Is myth still relevant to everyday life? Can we say that myth still lives among us, though perhaps in altered forms? Even in the twenty-first century it remains an enigma for researchers, a phenomenon that has been examined through the lenses of ethnography, literary theory, philosophy, psychology, religious studies, and anthropology. In the mid-twentieth century, however, semiotics established a distinctive approach to the study of myth, opening a new perspective that still shapes current debates.
From Claude Lévi-Strauss’s structural analysis onward, semiotic research on myth developed along three main directions. The first concerns the mythological narrative, explored by Lévi-Strauss, Greimas, Toporov, Freidenberg, and Kyryliuk. The second examines myth in everyday life, inaugurated by Roland Barthes and later continued by Floch and Danesi. The third focuses on mythological consciousness, central to the Tartu–Moscow school through the works of Lotman, Uspenskij, Ivanov, Meletinskij, and Mamardashvili with Piatigorsky. Within this field, Lyudmyla Zaporozhtseva (University of Tartu) seeks to clarify two fundamental issues: the distinction between mythemes and mythologemes as internal structural units, and the ways in which these can be applied to mass culture as markers of its mythic functioning.
Barthes, considered the founder of the semiotics of contemporary myth, described mythologies as secondary connotative systems, following Hjelmslev’s theory of connotation. Yet in his analyses of advertisements, food, cinema, and political discourse, he never clearly separated mythology from ideology, often treating them as synonyms. A later clarification proposed by Jorge Larraín suggests that ideology seeks to adjust social contradictions, while myth attempts to reconcile the gap between human beings and nature. The distinction remains debatable, but it aligns with Barthes’s famous definition of myth as the “overturning of culture into nature”, the transformation of historical and social products into what seems “natural”, “Common Sense”, or “Right Reason”.

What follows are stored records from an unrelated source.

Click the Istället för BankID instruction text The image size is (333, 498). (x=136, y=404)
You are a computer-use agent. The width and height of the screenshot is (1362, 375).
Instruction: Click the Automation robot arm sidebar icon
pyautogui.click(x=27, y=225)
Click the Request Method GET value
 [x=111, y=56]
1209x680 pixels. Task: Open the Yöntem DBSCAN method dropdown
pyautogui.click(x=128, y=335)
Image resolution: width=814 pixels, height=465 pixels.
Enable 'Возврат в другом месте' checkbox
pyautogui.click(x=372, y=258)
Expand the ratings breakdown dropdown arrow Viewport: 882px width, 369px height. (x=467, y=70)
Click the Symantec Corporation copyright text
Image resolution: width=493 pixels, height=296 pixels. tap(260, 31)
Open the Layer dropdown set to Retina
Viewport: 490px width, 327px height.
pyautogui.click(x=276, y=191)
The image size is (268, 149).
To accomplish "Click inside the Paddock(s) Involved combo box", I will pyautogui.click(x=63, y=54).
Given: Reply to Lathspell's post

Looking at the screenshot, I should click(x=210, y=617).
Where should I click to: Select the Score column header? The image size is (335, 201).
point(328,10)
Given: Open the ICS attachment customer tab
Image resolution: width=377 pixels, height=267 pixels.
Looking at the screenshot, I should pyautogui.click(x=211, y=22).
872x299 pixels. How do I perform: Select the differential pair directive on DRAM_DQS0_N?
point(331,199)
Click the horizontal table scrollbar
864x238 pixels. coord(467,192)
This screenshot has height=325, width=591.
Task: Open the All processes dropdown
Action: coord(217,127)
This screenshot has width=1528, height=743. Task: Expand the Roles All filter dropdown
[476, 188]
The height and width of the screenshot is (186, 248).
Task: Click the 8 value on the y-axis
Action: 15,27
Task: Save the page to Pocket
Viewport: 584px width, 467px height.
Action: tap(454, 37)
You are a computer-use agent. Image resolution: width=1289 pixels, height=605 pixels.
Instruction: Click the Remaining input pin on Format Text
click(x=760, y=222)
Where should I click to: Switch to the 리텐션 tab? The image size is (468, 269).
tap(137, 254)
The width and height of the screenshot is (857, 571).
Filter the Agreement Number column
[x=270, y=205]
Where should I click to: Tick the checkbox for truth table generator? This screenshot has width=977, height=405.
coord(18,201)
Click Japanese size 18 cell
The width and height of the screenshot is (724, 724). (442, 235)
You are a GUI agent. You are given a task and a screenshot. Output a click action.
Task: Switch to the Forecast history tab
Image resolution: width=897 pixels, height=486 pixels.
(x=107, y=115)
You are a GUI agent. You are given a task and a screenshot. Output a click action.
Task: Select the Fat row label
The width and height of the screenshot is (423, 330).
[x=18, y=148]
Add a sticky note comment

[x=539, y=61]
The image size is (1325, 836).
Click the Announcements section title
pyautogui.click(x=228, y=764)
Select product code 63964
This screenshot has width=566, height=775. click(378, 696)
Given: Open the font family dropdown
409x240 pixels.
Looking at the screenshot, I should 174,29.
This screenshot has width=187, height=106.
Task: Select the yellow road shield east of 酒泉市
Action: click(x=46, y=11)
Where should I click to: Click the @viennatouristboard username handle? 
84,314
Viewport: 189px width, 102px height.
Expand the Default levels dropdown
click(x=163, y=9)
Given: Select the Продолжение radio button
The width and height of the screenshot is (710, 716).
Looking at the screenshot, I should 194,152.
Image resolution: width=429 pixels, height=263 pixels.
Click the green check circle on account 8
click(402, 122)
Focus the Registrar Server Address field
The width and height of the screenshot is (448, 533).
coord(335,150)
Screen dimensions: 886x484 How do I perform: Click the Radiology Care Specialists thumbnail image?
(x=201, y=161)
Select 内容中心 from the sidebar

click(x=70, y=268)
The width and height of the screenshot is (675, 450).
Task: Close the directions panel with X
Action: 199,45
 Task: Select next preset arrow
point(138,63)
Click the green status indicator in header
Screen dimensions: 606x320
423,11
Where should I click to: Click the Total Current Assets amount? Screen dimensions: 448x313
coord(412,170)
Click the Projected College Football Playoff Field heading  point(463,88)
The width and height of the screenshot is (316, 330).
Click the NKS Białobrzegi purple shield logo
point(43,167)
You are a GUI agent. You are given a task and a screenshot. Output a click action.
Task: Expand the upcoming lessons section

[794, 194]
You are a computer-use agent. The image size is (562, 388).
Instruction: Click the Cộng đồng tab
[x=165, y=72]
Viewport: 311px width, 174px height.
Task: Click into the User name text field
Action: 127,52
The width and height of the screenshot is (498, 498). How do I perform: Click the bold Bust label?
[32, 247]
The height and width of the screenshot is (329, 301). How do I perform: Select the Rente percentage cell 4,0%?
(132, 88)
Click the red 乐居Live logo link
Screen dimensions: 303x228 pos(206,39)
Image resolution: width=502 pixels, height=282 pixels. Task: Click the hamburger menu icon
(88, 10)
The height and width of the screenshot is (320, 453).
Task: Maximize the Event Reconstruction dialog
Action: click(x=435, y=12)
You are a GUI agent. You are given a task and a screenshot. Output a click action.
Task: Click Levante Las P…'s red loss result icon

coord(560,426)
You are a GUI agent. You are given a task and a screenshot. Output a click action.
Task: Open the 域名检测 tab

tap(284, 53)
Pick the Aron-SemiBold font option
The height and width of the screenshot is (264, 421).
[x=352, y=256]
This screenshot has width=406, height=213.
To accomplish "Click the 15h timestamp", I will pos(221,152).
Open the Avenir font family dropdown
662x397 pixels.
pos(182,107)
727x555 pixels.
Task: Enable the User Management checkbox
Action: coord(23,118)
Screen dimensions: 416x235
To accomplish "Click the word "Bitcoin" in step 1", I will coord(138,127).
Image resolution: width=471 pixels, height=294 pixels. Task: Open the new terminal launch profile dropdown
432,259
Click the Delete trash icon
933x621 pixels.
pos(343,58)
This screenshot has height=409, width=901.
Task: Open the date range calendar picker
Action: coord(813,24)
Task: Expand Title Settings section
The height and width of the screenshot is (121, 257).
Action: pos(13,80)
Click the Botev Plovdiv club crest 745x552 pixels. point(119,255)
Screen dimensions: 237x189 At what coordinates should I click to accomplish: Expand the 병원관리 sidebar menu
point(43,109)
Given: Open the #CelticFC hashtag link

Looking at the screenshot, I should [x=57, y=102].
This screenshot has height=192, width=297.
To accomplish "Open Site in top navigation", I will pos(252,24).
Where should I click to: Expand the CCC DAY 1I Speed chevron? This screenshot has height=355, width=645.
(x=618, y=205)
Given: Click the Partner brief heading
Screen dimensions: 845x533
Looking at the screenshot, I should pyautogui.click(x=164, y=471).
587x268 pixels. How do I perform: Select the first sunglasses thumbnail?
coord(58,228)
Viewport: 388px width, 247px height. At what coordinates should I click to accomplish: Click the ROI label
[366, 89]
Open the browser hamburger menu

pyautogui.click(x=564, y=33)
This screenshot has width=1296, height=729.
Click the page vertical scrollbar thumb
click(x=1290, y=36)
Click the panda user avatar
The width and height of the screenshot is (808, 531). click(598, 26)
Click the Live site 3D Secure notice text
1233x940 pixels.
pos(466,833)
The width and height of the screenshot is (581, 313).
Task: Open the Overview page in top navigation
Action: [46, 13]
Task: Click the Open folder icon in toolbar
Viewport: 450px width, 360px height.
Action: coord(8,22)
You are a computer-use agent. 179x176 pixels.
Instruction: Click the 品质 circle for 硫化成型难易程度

In mass culture, the environment in which myth arises has changed profoundly. The urban mosaic of contemporary life challenges the ancient unity of space and time — the mythic chronotope. Barthes himself observed that “contemporary myth is discontinuous. It is no longer expressed in long fixed narratives but only in discourse; at most, it is a phraseology, a corpus of stereotypes.” Myth therefore resists being reduced to a single structure or algorithm. It persists as fragments, slogans, and stereotypes, circulating through media and consumer practices.
From a semiotic perspective, this discontinuity makes the analysis of structural units essential. If myth no longer presents itself as an entire narrative, it can still be recognized through its recurring elements — those minimal components that preserve its internal organization. These components, the mythemes and mythologemes, form the framework within which contemporary culture reproduces ancient mythic logics.
Rather than offering a global theory of myth, Zaporozhtseva’s study focuses on how these structural units function within mass-cultural discourse. By tracing them, it becomes possible to understand how modern narratives — in advertising, entertainment, and popular media — continue to naturalize meaning and transform contingent social realities into apparently universal truths. Through the smallest units of structure, the mythic persists: fragmented yet active, discontinuous yet profoundly rooted in the collective imagination.
Reference: Lyudmyla Zaporozhtseva, Mythologemes and mythemes: Semiotic markers of myth in contemporary mass culture. Department of Semiotics, University of Tartu.